(EXERCISE OBJECTIVE) Recast the records below as a JSON list of strings, one string per line, leaving out blank lines.

[Rows on where targets appear]
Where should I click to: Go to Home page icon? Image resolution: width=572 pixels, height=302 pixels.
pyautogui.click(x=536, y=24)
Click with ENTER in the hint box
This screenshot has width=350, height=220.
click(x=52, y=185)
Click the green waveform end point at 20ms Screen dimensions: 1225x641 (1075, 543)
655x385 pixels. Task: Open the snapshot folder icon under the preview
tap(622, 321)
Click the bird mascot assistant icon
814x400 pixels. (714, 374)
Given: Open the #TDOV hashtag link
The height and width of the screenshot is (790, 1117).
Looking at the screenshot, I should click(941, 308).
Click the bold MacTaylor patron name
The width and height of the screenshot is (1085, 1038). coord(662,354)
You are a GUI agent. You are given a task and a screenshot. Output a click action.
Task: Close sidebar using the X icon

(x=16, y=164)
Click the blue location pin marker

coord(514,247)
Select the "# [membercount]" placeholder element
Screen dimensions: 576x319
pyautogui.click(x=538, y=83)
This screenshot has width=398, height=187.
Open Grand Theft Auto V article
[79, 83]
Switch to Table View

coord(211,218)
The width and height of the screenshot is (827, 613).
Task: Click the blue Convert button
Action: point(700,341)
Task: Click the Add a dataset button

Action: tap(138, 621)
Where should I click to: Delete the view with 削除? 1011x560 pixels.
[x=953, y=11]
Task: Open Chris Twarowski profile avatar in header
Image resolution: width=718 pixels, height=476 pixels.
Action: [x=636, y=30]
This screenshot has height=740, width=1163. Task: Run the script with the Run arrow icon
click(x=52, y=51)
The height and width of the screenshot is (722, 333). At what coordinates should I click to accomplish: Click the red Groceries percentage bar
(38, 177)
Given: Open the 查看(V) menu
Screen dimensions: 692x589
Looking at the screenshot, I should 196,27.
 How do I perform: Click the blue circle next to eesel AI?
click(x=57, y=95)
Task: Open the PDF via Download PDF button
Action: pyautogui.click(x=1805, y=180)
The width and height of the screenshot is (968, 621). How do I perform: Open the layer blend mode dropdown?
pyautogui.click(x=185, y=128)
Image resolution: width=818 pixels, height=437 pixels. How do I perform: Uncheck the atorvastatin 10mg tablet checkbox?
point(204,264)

(RESULT OF THE EXERCISE)
[
  "Where should I click to: Go to Home page icon? Image resolution: width=572 pixels, height=302 pixels.",
  "pyautogui.click(x=536, y=24)",
  "Click with ENTER in the hint box",
  "This screenshot has width=350, height=220.",
  "click(x=52, y=185)",
  "Click the green waveform end point at 20ms Screen dimensions: 1225x641 (1075, 543)",
  "655x385 pixels. Task: Open the snapshot folder icon under the preview",
  "tap(622, 321)",
  "Click the bird mascot assistant icon",
  "814x400 pixels. (714, 374)",
  "Given: Open the #TDOV hashtag link",
  "The height and width of the screenshot is (790, 1117).",
  "Looking at the screenshot, I should click(941, 308).",
  "Click the bold MacTaylor patron name",
  "The width and height of the screenshot is (1085, 1038). coord(662,354)",
  "You are a GUI agent. You are given a task and a screenshot. Output a click action.",
  "Task: Close sidebar using the X icon",
  "(x=16, y=164)",
  "Click the blue location pin marker",
  "coord(514,247)",
  "Select the \"# [membercount]\" placeholder element",
  "Screen dimensions: 576x319",
  "pyautogui.click(x=538, y=83)",
  "This screenshot has width=398, height=187.",
  "Open Grand Theft Auto V article",
  "[79, 83]",
  "Switch to Table View",
  "coord(211,218)",
  "The width and height of the screenshot is (827, 613).",
  "Task: Click the blue Convert button",
  "Action: point(700,341)",
  "Task: Click the Add a dataset button",
  "Action: tap(138, 621)",
  "Where should I click to: Delete the view with 削除? 1011x560 pixels.",
  "[x=953, y=11]",
  "Task: Open Chris Twarowski profile avatar in header",
  "Image resolution: width=718 pixels, height=476 pixels.",
  "Action: [x=636, y=30]",
  "This screenshot has height=740, width=1163. Task: Run the script with the Run arrow icon",
  "click(x=52, y=51)",
  "The height and width of the screenshot is (722, 333). At what coordinates should I click to accomplish: Click the red Groceries percentage bar",
  "(38, 177)",
  "Given: Open the 查看(V) menu",
  "Screen dimensions: 692x589",
  "Looking at the screenshot, I should 196,27.",
  " How do I perform: Click the blue circle next to eesel AI?",
  "click(x=57, y=95)",
  "Task: Open the PDF via Download PDF button",
  "Action: pyautogui.click(x=1805, y=180)",
  "The width and height of the screenshot is (968, 621). How do I perform: Open the layer blend mode dropdown?",
  "pyautogui.click(x=185, y=128)",
  "Image resolution: width=818 pixels, height=437 pixels. How do I perform: Uncheck the atorvastatin 10mg tablet checkbox?",
  "point(204,264)"
]